Przez jakiś czas po prostu jedliśmy.
– Ale swoją drogą to nietypowe – ocknął się w pewnym momencie Szamocki. – Damskie pisma chyba rzadko tu kogoś przysyłają. To znaczy do Turkmenii w ogóle, bo do nas to nawet szkoda gadać.
– „Jagienka” ma być inna – mruknęła Kaśka bez zapału. – Dopiero startuje, więc naczelna ma apetyt na poszerzony krąg czytelniczek. Na te myślące też poluje.
– Jagienka, hoże dziewczę – mruknąłem. – I faceta sprawi, i niedźwiedzia. Ideał współczesnej dziewczyny.
– Ale przepisy drukujecie – na poły stwierdził, na poły zapytał przeżuwający z wysiłkiem Bruszczak. – Dobra rada: niech pani omija z daleka naszego kucharza.

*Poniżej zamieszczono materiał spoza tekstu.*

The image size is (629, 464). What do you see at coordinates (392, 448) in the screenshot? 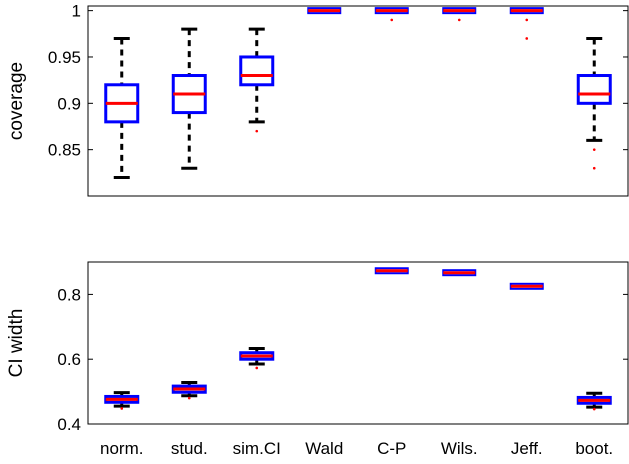
I see `xtick-label: C-P` at bounding box center [392, 448].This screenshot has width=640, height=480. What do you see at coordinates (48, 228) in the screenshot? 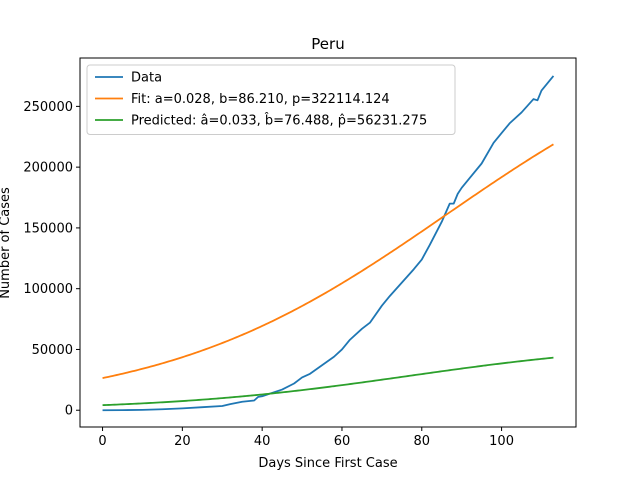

– To mało tematów ci zostanie – bąknąłem. Miałem ochotę kolejny cios widelcem zadać któremuś ze swych pośladków. Zachowywałem się jak ostatni palant: Grześkowiak do pięt mi nie dorósł. Ale z drugiej strony byłem z siebie dumny. Nie myślałem, że stać mnie na tak ostrą grę.
– Zawsze można się skupić na modzie. – Nie raczyła spojrzeć w moją stronę. – Do twarzy ci w tym podkoszulku. Gdyby tak jeszcze apaszka, opaska na czole… Polski Rambo. Mogę go sfotografować na tle tych czołgów, panie poruczniku? Z jakimś dużym karabinem?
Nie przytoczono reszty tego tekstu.